## Exercise goal
Give back the data from the line with "Describe the element at coordinates (617, 280)" through the line with "Drop down menu is", swapping "Image resolution" for "Display size" and changing nothing else.

#### Supplied records

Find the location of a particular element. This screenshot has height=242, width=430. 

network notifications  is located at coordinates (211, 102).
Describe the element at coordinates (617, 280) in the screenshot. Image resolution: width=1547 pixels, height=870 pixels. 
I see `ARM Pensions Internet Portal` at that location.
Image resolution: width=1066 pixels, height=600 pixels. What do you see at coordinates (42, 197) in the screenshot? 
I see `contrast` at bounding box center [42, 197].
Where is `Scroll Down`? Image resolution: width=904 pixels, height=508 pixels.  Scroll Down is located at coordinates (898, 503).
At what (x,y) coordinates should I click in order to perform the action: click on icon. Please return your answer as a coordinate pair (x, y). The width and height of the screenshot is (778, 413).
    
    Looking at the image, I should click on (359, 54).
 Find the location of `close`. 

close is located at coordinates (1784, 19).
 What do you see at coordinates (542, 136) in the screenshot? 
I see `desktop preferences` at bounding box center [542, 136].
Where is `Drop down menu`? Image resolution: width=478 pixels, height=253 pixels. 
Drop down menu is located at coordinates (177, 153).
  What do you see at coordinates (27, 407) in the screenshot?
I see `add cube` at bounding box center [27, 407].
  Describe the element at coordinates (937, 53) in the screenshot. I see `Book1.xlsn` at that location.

########

## Task answer
Describe the element at coordinates (617, 280) in the screenshot. Display size: width=1547 pixels, height=870 pixels. 
I see `ARM Pensions Internet Portal` at that location.
Display size: width=1066 pixels, height=600 pixels. What do you see at coordinates (42, 197) in the screenshot? 
I see `contrast` at bounding box center [42, 197].
Where is `Scroll Down`? Display size: width=904 pixels, height=508 pixels.  Scroll Down is located at coordinates (898, 503).
At what (x,y) coordinates should I click in order to perform the action: click on icon. Please return your answer as a coordinate pair (x, y). The width and height of the screenshot is (778, 413).
    
    Looking at the image, I should click on (359, 54).
 Find the location of `close`. 

close is located at coordinates (1784, 19).
 What do you see at coordinates (542, 136) in the screenshot? 
I see `desktop preferences` at bounding box center [542, 136].
Where is `Drop down menu`? Display size: width=478 pixels, height=253 pixels. 
Drop down menu is located at coordinates (177, 153).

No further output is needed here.